O seu primeiro emprego, em Alcobaça, ocorreu na antiga Casa Furtado, de José Sanches Furtado (ferragens e drogaria). Quando saiu da prisão de Peniche, em liberdade condicional, foi trabalhar para a casa Thomaz dos Santos, em Caldas da Rainha. Daí passou para Barreto & Trindade, em Alcobaça, onde se tornou sócio e deu origem à empresa que atualmente ainda gira sobe o nome de Gilberto de Magalhães Coutinho, Ldª.
Dotado de forte espírito associativo, fez parte do grupo dos fundadores do Rancho de Alcobaça, da ADEPA e ainda da sociedade proprietária do Voz de Alcobaça. Também se dedicou ao Ginásio Clube de Alcobaça, de que foi diretor e apoiante em momentos difíceis.

Quem o conheceu de perto, recorda um comerciante honesto, conceituado na praça, pleno de seriedade e disciplina na sua condução financeira. Nunca repudiou, as convicções políticas e tinha a fama, seguramente o proveito moral, de não ser acusado de criar situações que pudessem comprometer ou criar prejuízos a outrem.
Pessoalmente, embora não tivesse sido pessoa propriamente das relações sociais, muito menos políticas do autor deste texto, registo que sempre lhe notei o gosto de ler e trocar impressões acerca dos mais variados assuntos. Aliás colaborou, por alturas dos vinte anos do 25 de Abril, na nossa  Notas Sobre os Tempos do Prec em Alcobaça, publicadas em O Alcoa.

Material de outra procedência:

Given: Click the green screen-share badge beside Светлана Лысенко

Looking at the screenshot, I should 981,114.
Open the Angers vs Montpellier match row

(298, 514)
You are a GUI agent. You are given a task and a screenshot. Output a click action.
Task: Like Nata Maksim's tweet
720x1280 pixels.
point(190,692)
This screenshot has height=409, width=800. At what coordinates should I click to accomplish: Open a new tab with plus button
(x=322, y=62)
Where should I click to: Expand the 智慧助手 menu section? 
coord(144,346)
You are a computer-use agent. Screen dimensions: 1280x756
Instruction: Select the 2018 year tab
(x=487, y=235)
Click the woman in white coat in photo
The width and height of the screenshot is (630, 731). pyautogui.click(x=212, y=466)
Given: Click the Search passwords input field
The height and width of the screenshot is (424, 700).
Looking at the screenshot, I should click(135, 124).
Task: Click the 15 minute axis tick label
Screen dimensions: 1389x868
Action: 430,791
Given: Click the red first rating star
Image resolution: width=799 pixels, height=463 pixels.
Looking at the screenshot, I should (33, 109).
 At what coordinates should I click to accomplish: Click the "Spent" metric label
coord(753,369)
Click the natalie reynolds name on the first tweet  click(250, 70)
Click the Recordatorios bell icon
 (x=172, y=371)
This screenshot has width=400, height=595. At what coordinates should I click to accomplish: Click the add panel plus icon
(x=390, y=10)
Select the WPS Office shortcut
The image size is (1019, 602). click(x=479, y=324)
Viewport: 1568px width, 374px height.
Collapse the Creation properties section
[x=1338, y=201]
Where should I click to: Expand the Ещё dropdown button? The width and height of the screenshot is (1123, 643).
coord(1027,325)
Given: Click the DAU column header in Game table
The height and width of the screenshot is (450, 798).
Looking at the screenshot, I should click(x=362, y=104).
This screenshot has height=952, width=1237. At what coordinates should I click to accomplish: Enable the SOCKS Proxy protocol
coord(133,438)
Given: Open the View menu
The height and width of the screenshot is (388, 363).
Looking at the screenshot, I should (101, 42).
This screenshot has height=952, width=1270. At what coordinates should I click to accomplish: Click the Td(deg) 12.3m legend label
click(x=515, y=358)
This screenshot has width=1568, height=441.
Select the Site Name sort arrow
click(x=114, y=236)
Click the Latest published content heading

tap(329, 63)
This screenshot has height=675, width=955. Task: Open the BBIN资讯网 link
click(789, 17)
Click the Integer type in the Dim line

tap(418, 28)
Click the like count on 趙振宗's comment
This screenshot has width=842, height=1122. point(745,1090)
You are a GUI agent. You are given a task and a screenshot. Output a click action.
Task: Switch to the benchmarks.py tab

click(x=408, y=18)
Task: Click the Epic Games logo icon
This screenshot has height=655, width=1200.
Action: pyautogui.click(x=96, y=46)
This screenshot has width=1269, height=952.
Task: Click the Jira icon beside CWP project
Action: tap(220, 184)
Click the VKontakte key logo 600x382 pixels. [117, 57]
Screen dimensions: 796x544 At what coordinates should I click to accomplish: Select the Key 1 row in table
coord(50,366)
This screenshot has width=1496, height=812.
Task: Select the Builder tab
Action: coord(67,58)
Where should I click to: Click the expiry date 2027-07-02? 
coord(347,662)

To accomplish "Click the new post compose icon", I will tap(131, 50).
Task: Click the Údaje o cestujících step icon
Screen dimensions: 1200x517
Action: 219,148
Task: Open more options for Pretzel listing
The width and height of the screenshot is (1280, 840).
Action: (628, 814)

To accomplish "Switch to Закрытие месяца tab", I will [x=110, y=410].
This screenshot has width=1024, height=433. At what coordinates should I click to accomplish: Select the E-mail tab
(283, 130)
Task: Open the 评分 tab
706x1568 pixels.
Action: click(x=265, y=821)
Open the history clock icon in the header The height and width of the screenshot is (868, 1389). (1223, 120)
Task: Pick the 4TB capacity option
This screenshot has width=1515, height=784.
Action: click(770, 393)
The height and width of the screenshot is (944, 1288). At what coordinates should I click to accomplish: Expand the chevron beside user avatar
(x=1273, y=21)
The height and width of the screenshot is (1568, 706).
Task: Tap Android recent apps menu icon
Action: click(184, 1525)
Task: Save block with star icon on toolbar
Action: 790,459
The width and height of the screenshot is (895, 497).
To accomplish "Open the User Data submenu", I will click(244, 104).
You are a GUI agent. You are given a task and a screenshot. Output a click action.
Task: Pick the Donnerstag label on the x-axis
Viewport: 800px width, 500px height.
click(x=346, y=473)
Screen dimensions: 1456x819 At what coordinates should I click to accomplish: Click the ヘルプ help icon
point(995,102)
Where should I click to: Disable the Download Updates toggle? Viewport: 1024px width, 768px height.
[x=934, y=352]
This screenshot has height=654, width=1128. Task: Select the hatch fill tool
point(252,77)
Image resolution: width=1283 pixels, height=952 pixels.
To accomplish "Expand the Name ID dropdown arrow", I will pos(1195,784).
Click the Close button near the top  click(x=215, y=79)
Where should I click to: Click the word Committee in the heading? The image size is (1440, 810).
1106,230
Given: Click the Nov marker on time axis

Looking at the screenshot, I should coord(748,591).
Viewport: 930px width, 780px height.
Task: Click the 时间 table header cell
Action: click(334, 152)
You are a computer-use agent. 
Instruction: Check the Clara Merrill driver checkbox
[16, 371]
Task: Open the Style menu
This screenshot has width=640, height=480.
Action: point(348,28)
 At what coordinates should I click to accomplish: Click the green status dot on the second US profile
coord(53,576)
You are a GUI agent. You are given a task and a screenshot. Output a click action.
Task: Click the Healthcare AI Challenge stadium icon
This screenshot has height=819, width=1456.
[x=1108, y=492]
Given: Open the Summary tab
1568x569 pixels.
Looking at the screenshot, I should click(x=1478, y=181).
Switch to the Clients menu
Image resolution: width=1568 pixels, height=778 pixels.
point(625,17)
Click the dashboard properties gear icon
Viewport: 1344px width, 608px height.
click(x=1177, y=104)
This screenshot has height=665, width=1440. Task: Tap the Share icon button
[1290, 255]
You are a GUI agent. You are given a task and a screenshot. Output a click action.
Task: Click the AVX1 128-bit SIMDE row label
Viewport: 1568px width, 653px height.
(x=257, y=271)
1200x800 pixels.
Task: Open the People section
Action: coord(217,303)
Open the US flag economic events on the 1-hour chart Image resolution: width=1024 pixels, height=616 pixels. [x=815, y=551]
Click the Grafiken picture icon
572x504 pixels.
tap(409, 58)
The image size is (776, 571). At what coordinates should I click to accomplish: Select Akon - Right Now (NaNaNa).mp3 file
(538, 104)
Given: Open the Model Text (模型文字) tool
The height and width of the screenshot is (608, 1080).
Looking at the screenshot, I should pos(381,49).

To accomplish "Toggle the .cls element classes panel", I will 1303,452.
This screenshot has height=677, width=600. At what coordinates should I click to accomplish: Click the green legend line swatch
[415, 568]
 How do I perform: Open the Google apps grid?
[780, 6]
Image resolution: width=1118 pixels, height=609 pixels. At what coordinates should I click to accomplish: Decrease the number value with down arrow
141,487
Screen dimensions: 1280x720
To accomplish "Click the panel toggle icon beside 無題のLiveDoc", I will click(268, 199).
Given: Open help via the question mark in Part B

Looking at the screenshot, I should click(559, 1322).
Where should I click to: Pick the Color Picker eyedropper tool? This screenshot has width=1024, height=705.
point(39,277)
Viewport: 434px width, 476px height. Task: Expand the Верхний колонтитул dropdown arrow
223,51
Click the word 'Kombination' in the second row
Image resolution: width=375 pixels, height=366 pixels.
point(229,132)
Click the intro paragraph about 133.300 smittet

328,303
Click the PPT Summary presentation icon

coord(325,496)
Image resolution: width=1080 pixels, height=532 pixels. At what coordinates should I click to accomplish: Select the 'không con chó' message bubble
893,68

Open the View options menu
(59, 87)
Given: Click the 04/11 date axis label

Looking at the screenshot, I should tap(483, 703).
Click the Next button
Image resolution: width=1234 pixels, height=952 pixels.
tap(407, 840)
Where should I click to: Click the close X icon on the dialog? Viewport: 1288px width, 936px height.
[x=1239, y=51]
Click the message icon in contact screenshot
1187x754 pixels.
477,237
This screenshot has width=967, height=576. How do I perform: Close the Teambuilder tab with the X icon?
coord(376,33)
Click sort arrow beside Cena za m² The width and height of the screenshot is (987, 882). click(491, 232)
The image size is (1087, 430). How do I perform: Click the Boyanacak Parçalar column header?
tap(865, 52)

O estatuto social de alcobacenses como Coutinho não era elevado e, não obstante, não consta que como outros tivesse sido especialmente mal tratado, muito menos fisicamente torturado pela PIDE.
Os presos, reconheciam que havia diferença no tratamento, entre um operário ou assalariado rural (socialmente mais indefesos) e um intelectual. De acordo com  Irene Flunser Pimentel, que escreveu a História da PIDE, havia diferença de tratamento entre funcionários do PC e presos como Soares ou Cunhal. Na primeira prisão, Cunhal ainda foi bastante castigado, depois não tanto, embora sujeito a grande isolamento, incomunicabilidade. Esta podia atingir meio ano, com denegação de acesso a revistas, livros ou correspondência. A tortura não era caso raro e nela intervinha, além dos agentes, um médico com vista a assegurar que o detido possuía condições físicas ou psicológicas para o prosseguimento.

Nos anos sessenta, o meu Pai, que também era advogado, frequentava no Porto, meios sociais, não propriamente políticos, de Artur Santos Silva (Pai) pelo que se recorda de ouvir este contar, alguns factos ou impressões, relacionados com a sua atividade político-profissional, nos Tribunais Plenários.
Artur Santos Silva (o arturão como era conhecido no meio), contava casos em que as testemunhas que enalteciam a conduta dos acusados ou o mérito das ideias que professavam, entravam na sala de audiências do Tribunal Plenário nessa qualidade e, quando saíam, iam diretamente para os calabouços.
Além da privação do sono, havia a estátua e a audição de estridentes gravações de choros, gritos, confissões ou denunciasse claro os espancamentos com cavalos-marinhos, o rabo de boi ou matracas.
Sobre Albino Serrano, Artur Faria Borda e Gilberto de Magalhães Coutinho, pode-se consultar com interesse o Voz de Alcobaça, respetivamente os números do ano de 1999, janeiro a abril de 2000, 31 de agosto de 1999 e 28 de fevereiro de 1999.